I would add a few comments. First of all, Crocus thomasii is in full bloom here and there is a quite remarkable variabilty among them, some being very dark purple, some others very pale and some even netted. If there's any interest there, I will send seeds for your BX.

Saffron used in Indian cuisine is Carthamus tinctorium, a member of Asteraceae family, that is a kind of daisy and has nothing to compare with true saffron. If price of saffron is related to gold, the price of carthamus is neither relative of the worst silver !

Saffron has been cultivated in Italy for centuries, there's even a town in Sicily which get its name from it, that is Zafferana at the foothill of the volcano Etna, being zafferano the Italian name for the spice. Nowadays the most famous center of cultivation is Navelli, said to yield the best in the world and some localities in Sardinia. It seems there's a mild renewed interest in this spice and in some places it has starded to grow it again, mainly as a niche product.
Of course, this cultivation went down for the high costs of production, being the work all manual.

About the preparation of the spice, you should know that the stigmas are toasted (better, dried deeply) after collection to prevent them to go mould in the following storing and for this reason I suspect many of you haven't stored it properly.

Flowers are picked up early in the morning before they open, that is all the flower is collected at first, cutting it from the base with the fingernail and avoiding to touch the inside with dirty fingers.
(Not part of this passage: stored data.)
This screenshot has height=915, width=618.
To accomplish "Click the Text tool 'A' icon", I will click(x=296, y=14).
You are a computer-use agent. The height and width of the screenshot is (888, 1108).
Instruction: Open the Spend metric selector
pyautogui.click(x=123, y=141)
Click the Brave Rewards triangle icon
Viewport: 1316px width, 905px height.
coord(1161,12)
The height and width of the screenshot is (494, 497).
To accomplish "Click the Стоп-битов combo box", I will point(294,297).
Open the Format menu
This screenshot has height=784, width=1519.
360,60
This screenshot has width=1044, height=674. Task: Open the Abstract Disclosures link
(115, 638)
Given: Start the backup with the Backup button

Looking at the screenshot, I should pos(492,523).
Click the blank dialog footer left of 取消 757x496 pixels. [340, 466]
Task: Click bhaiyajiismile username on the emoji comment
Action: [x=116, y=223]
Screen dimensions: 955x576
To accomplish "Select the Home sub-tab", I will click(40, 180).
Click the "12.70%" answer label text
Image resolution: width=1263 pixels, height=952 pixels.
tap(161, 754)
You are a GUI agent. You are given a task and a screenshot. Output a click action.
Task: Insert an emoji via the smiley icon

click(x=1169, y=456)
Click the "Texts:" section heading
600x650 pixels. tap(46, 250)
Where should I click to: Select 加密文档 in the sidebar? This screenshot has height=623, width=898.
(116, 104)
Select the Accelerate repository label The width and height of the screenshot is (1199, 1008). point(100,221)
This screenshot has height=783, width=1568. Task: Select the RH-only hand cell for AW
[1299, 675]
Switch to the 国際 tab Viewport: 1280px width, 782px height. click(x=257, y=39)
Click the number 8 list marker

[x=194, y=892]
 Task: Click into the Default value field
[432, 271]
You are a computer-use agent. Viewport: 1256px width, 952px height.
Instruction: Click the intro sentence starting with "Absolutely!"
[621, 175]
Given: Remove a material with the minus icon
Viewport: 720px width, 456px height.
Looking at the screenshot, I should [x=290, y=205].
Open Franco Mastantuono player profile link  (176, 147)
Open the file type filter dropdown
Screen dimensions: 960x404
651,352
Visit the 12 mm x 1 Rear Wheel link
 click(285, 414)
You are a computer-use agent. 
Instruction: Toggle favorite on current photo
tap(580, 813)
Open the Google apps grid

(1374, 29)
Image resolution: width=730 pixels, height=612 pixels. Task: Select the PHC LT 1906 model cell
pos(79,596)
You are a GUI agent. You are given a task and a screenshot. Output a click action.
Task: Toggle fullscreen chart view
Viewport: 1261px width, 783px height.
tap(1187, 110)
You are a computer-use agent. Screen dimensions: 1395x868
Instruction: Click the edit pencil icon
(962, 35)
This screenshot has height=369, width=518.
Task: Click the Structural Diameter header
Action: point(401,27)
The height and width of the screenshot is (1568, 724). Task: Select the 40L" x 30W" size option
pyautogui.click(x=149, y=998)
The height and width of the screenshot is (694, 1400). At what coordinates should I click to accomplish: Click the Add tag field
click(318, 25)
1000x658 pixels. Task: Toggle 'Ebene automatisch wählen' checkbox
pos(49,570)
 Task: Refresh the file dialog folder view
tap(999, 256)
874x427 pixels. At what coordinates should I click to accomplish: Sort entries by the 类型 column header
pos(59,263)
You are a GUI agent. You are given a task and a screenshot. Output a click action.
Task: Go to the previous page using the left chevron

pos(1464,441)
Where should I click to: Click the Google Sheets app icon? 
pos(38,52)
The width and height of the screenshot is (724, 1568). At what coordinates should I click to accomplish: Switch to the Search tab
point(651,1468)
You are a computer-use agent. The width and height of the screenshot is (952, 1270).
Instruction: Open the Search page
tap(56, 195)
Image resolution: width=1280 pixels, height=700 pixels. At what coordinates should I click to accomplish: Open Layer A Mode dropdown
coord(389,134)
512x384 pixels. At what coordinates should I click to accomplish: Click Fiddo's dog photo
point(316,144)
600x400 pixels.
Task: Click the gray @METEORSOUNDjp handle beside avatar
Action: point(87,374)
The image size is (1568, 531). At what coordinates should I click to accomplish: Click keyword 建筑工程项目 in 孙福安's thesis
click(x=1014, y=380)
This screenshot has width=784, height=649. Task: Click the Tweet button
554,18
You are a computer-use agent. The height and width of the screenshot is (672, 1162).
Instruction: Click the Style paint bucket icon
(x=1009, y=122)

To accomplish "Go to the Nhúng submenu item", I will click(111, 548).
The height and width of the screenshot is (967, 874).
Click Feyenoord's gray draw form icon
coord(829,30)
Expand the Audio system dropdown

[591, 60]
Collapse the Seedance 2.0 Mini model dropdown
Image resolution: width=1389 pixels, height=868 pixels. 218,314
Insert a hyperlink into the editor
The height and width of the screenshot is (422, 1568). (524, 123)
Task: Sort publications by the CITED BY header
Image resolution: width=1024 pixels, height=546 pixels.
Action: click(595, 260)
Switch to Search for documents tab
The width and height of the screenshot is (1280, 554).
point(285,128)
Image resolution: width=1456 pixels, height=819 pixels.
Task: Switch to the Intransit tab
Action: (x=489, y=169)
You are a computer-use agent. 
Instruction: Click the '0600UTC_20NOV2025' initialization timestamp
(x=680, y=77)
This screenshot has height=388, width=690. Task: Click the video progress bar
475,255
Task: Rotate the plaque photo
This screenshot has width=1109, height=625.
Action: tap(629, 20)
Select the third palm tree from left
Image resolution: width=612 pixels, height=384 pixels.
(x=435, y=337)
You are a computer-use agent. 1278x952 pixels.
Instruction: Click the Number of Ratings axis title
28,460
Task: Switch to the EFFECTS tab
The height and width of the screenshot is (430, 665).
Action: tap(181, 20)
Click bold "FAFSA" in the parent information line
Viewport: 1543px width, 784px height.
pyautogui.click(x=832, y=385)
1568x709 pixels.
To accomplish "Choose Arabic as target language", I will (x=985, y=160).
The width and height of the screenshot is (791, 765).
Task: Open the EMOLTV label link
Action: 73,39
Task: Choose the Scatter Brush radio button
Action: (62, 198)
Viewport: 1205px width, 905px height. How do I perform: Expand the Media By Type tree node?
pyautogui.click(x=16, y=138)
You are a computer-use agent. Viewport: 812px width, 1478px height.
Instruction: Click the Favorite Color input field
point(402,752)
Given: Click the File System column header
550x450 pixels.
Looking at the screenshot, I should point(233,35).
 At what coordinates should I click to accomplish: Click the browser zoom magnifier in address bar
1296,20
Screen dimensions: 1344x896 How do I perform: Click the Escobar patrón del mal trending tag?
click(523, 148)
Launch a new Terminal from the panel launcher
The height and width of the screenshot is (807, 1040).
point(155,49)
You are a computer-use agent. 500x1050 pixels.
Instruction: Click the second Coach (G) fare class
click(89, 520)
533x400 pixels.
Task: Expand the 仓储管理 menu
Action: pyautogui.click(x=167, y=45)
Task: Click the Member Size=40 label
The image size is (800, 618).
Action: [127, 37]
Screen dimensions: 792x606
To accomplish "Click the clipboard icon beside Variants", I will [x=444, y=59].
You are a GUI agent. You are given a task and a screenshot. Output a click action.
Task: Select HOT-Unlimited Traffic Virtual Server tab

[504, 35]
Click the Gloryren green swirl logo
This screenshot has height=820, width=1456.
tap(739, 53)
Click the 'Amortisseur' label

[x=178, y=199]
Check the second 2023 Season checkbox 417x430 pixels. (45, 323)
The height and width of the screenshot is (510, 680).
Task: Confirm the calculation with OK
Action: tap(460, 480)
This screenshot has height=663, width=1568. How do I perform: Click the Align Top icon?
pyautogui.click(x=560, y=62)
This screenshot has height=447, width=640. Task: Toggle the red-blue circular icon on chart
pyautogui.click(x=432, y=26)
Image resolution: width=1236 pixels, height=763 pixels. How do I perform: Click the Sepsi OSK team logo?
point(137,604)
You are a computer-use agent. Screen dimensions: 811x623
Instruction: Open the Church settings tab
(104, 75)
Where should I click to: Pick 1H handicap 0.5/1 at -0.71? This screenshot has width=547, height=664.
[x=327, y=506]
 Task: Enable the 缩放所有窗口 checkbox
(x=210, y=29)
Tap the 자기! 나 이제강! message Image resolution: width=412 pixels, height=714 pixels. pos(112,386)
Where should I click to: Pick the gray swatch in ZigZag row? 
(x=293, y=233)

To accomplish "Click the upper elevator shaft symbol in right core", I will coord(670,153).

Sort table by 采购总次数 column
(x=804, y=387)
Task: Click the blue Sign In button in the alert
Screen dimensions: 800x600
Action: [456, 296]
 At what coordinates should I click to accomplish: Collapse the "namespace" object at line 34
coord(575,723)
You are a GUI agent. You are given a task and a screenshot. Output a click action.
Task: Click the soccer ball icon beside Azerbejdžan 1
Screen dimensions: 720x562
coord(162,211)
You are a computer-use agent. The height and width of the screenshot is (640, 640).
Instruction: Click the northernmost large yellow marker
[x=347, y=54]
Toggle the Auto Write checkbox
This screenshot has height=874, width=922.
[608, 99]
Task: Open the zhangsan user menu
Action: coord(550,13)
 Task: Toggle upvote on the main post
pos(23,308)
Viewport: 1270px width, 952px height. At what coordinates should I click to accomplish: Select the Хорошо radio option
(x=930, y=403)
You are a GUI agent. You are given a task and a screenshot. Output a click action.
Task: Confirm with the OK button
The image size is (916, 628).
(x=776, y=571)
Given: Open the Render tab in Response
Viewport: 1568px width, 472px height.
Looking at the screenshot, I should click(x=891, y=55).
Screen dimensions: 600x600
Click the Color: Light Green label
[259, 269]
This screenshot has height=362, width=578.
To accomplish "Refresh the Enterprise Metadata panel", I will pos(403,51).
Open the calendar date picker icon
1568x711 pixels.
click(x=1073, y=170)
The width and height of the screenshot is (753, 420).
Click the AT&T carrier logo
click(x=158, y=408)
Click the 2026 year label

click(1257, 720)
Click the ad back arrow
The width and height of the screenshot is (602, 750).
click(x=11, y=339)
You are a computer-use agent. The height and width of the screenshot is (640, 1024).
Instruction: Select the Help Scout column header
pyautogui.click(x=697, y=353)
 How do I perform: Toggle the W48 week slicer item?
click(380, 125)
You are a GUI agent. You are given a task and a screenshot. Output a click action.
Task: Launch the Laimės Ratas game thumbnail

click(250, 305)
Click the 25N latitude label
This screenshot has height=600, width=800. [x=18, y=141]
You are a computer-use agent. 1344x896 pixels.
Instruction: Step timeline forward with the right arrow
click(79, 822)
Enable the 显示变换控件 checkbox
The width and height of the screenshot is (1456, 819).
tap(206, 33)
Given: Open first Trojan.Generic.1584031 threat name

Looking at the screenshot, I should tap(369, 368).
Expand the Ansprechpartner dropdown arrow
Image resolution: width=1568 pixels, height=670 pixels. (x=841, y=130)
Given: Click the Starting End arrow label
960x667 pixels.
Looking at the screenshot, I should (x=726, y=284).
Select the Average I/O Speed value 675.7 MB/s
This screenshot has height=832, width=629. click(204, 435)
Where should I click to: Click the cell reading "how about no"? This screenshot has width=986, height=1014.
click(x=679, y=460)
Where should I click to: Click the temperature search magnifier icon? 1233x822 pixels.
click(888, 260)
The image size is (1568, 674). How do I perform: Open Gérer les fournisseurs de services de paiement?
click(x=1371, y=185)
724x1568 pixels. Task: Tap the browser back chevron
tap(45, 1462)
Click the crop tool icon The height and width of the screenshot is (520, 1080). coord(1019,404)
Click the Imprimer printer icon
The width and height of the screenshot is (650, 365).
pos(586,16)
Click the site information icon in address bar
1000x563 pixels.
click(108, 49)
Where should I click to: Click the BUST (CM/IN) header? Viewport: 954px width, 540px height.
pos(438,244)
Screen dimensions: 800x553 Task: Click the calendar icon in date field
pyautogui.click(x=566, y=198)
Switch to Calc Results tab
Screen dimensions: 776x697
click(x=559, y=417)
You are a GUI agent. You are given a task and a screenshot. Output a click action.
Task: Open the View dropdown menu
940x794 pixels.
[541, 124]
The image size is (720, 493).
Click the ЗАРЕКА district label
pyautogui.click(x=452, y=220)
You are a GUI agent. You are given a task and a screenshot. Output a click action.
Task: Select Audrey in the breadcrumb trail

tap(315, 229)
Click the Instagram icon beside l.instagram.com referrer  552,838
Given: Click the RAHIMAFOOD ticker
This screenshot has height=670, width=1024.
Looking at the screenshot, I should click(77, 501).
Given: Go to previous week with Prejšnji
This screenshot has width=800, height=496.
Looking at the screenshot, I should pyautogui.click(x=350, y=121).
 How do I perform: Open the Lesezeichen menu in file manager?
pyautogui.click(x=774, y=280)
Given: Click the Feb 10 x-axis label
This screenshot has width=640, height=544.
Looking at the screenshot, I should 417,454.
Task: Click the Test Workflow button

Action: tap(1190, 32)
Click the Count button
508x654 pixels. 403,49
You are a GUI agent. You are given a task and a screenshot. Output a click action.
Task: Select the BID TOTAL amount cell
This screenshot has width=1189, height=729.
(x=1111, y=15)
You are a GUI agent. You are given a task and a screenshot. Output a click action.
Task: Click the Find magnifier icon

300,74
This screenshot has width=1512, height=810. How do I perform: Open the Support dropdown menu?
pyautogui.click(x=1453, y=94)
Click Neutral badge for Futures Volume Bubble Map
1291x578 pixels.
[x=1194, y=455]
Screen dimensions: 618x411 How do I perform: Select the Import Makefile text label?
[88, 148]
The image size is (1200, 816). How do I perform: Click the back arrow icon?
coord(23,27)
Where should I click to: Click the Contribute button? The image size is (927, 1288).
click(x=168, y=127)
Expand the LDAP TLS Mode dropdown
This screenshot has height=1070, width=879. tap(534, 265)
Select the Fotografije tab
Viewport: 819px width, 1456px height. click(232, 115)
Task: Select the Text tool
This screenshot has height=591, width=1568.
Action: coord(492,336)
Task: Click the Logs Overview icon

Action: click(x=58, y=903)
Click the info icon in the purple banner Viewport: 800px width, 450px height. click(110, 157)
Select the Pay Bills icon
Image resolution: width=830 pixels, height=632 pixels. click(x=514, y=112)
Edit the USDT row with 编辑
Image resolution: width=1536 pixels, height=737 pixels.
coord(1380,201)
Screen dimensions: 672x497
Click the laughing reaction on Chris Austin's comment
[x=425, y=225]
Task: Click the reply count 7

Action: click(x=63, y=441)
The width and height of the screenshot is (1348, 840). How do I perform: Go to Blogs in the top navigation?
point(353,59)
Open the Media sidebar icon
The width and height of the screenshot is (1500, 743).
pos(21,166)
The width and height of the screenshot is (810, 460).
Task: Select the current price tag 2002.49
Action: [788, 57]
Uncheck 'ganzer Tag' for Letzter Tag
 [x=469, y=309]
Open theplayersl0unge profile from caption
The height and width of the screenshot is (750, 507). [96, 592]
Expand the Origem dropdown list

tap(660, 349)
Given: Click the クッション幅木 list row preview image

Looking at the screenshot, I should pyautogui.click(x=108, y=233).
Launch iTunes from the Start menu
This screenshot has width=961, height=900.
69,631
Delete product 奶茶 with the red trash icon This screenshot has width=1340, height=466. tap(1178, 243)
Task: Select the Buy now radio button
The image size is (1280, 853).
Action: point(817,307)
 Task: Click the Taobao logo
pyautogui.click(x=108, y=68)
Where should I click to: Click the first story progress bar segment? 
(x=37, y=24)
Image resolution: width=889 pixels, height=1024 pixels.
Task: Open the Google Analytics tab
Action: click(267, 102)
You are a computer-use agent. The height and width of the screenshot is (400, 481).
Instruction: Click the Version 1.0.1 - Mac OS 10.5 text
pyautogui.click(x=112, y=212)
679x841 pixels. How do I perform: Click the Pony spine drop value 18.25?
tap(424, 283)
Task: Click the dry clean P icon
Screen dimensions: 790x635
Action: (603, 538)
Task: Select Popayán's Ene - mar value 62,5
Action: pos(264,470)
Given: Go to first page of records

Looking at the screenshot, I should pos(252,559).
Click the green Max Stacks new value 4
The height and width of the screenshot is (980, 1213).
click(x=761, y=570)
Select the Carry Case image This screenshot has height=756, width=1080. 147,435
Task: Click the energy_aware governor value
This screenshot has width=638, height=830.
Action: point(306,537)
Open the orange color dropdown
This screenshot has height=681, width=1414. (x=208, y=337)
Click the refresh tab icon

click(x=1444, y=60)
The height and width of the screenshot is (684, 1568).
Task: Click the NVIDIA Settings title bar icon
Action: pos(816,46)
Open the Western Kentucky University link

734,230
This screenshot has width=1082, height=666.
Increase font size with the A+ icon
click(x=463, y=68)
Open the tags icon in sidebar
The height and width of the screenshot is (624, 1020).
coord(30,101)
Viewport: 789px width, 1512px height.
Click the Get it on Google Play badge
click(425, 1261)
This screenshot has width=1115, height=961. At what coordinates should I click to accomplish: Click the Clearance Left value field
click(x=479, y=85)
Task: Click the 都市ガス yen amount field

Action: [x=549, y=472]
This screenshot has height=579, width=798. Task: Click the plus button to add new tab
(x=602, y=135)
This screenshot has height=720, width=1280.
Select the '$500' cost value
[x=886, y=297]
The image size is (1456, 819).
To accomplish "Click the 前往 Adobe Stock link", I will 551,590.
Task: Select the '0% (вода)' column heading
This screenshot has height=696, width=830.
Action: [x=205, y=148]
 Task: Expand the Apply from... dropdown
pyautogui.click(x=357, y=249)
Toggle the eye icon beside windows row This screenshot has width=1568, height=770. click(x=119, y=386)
The flowers are later open and the stigmas removed, all in few hours.

Also, corms are lifted every season, selected by size and replanted only the true flowering size, while the other are nurseried apart for another season.The soil is also raked, feeded etc for the new planting, i.e. like a potato field renewed yearly.

Culinary uses are many and while some are known worldwide, some others are just local traditions. 'Risotto' all you know, but there's a good liqueur made from saffron which retain its scent and can be used for many purpose. Also in some Sicilian cakes, the 'ricotta' (buttermilk curd or cream-cheese ??) is flavoured with saffron

Angelo Porcelli
south of Italy...where a lot of flowers around cause a 'little spring' feeling again.